Every language is regular if there exists a DFA or NFA that accepts it. Let's consider just the languages with finite alphabets and let's construct a language $T$ with this alphabet. My confusion is that I think that every language with finite alphabet has a DFA or NFA no matter what. We can do something like the following:
And that would accept any language defined in $\sum$
Your NFA accepts any word on $\Sigma$, not any language. Indeed, it accepts the (one) language that contains all finite words on $\Sigma$. This is usually written $\Sigma^*$.
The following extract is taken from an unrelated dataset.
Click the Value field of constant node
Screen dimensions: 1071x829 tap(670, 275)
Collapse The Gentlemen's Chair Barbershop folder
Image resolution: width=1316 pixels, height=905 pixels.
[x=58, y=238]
Every DFA or NFA accepts exactly one language, consisting of all words that have accepting runs in the automaton and only those. That is, all words such that, after reading them, the automaton is in an accepting state. An NFA may have multiple runs on the same word; it accepts that word if at least one of its runs terminates in an accepting (final) state. Still, for every word an automaton renders a verdict, and the language that the automaton accepts (or recognizes) is the set of exactly those words for with the verdict is "yes."
Every finite-word language $L$ on $\Sigma$ is a subset of $\Sigma^*$, which is regular, but that does not mean that $L$ is regular, just like a subset of an open set does not need to be open and a subset of an infinite set does not need to be infinite (or finite, for that matter).
Finally, it should be noted that being regular, for a language, is rather the exception than the norm. As long as $\Sigma$ in not empty, there are uncountably many subsets of $\Sigma^*$, but only countably many finite-state automata.